Part 2 Cisco SD-Access: ARP Enhanced Forwarding
Cisco SD-Access: ARP Enhanced Forwarding
Earlier we discuss on the ARP flow within the SD-Access if we have the clients in the same subnet and not using the L2 flooding because control plane nodes know about the information of the client 2 within the fabric.
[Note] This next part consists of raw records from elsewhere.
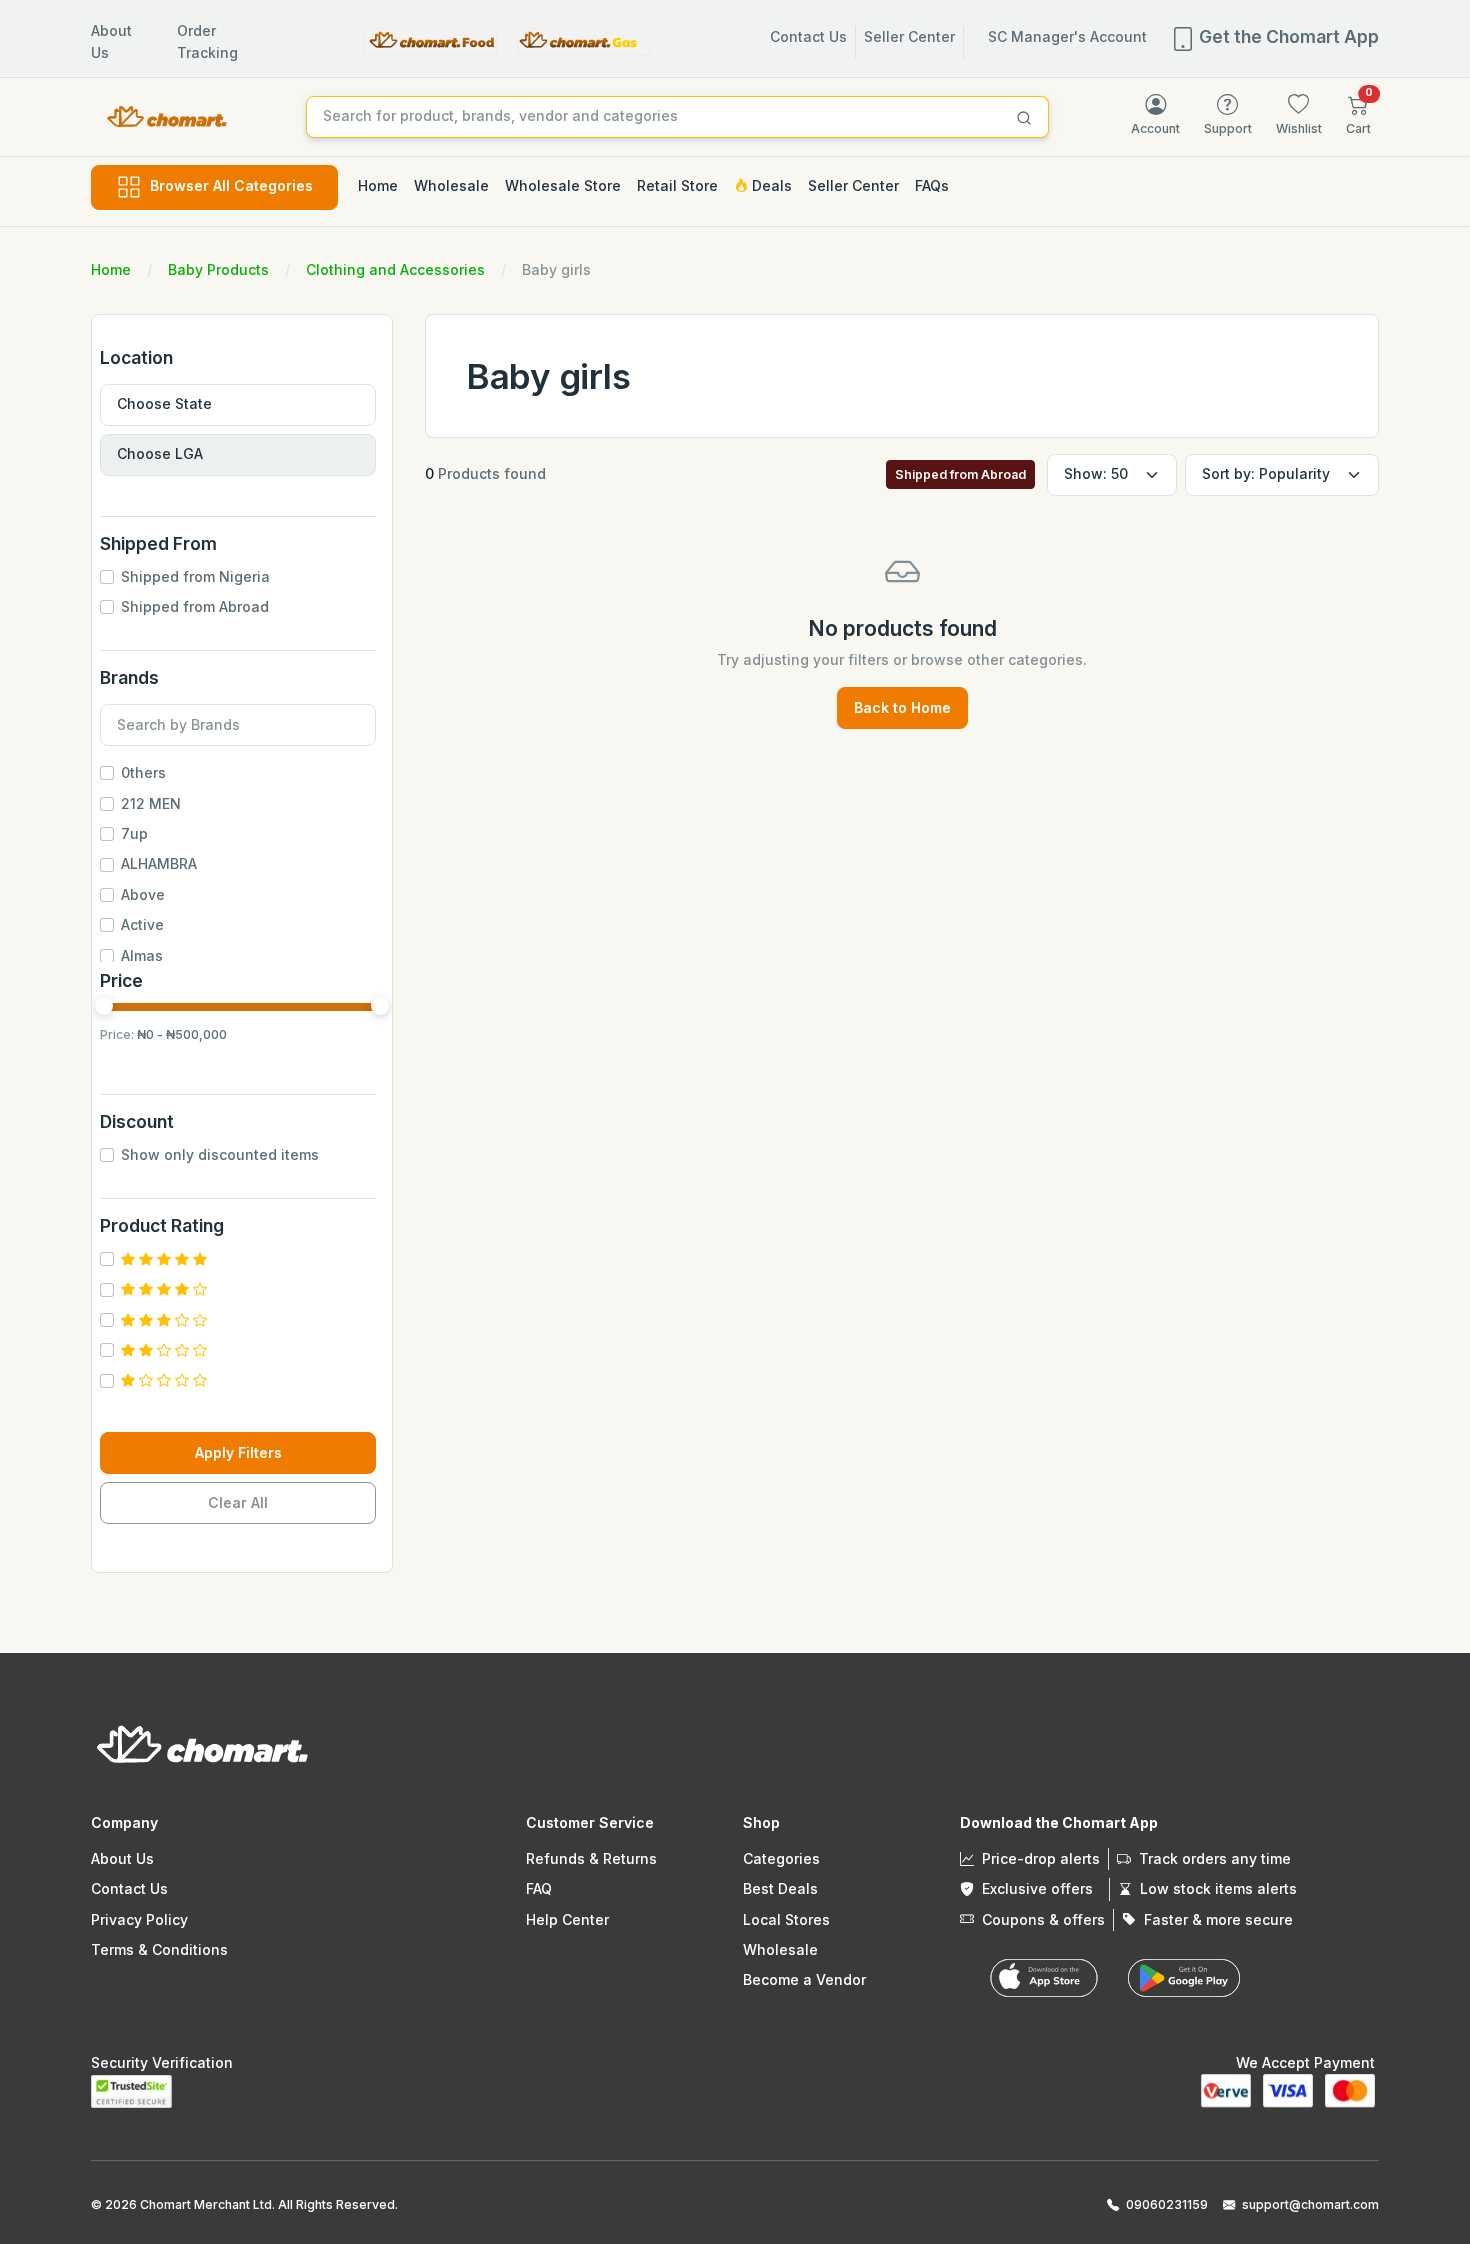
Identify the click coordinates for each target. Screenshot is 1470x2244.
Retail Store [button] (677, 185)
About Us (122, 1858)
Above (143, 894)
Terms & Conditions (159, 1949)
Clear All (238, 1502)
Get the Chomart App (1287, 36)
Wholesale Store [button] (563, 185)
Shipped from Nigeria (195, 576)
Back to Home (902, 707)
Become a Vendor (804, 1979)
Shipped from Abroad (195, 606)
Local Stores (786, 1919)
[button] (1358, 115)
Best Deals (780, 1888)
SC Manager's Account (1067, 36)
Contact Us (808, 36)
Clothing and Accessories (395, 269)
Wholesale (780, 1949)
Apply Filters (238, 1452)
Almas (142, 955)
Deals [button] (770, 185)
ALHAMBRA (159, 863)
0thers (143, 772)
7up (134, 833)
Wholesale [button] (451, 185)
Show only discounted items (220, 1154)
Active (142, 924)
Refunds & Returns (591, 1858)
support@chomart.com (1310, 2204)
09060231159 (1167, 2204)
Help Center (567, 1919)
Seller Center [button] (853, 185)
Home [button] (378, 185)
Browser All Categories (231, 185)
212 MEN (151, 803)
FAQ (539, 1888)
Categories (781, 1858)
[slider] (104, 1006)
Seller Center (909, 36)
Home (111, 269)
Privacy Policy (139, 1919)
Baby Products (218, 269)
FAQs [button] (932, 185)
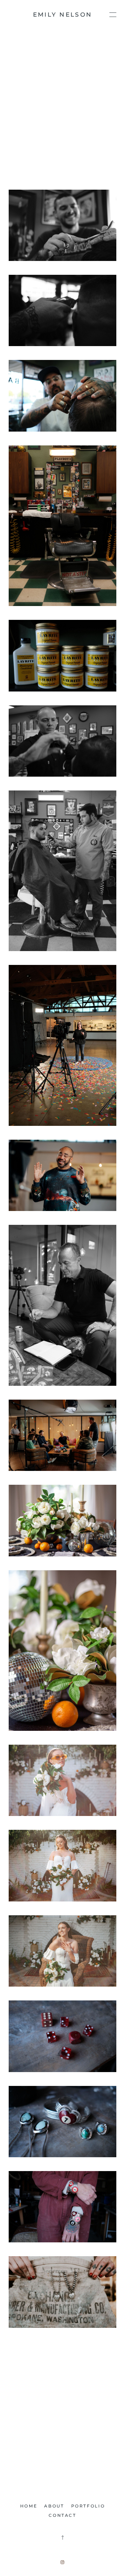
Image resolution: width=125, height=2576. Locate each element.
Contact (62, 2515)
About (54, 2506)
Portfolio (88, 2506)
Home (29, 2506)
When we are saying the ARP Enhanced Forwarding means instead of using the L2 all vlans in SDA fabric will use the L3 VNI of 4097
Fig 1.1-ARP Enhanced Forwarding |
Step 1: Client1 and Client2 belong to the same subnet and Client1 wants to communicate to Host 2. Since they are in the same subnet Client1 sends an ARP request for the mac-address of Client2
Step 2: As part of Enhanced forwarding ARP handling process the edge node 1 will proxy-arp for the Host 2 mac address and will send the mac-address of the “Anycast-GW” back to Client1.
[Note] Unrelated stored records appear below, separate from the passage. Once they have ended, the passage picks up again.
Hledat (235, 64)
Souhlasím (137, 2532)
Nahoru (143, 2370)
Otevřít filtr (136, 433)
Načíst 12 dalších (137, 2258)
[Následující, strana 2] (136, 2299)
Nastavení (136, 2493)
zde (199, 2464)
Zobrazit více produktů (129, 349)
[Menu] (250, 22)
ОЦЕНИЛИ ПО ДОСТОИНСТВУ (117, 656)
Step 3: Once the ARP reply reaches Host 1 it will populate its ARP table and then will send the traffic out to edge node 1.
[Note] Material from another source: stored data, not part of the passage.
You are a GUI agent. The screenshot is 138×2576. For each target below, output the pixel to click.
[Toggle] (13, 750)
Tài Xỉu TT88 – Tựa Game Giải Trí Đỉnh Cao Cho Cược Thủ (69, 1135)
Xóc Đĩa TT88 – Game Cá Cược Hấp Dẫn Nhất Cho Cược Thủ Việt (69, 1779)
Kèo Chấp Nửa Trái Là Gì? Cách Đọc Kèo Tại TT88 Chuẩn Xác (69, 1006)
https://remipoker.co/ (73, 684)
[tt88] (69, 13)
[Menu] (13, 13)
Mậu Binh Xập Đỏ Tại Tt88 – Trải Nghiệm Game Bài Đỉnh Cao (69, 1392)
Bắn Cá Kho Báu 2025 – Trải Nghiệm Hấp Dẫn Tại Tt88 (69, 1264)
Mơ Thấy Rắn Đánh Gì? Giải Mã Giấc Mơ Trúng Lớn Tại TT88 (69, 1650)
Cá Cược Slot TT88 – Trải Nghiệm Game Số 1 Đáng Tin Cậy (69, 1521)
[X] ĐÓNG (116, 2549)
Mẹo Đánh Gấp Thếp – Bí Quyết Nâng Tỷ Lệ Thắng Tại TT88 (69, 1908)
The packet will contain below:
SRC IP: Client1 IP
SRC MAC: Client1 MAC
DST IP: Client2 IP
DST MAC: Anycast-GW MAC
Step 4: Now the traffic reaches edge node 1,the edge node 1 will ask the Control Plane node ”where is Host 2 located “ and based on the reply will forward it to the destination fabric node.
Step 5: After the map-reply is received the edge node 1 understands that is needs to send traffic to the edge node 2 . It encapsulates the traffic in VXLAN and using the l3 VNI is sent to the destination
The packet will contain below:
INNER PACKET:
SRC IP: Client1 IP
DST IP: Client2 IP
SRC MAC: Client1 MAC
DST MAC: Anycast-GW MAC
OUTER PACKET:
SRC IP: Edge 1 IP
SRC MAC: Router MAC
DST IP: Edge 2 IP
DST MAC: Next-Hop MAC (Intermediate node)
Step 6: Once Traffic reaches edge node 2 it will decapsulates the VXLAN headers and based on the Inner packet details will do a routing lookup to send it to Host 2.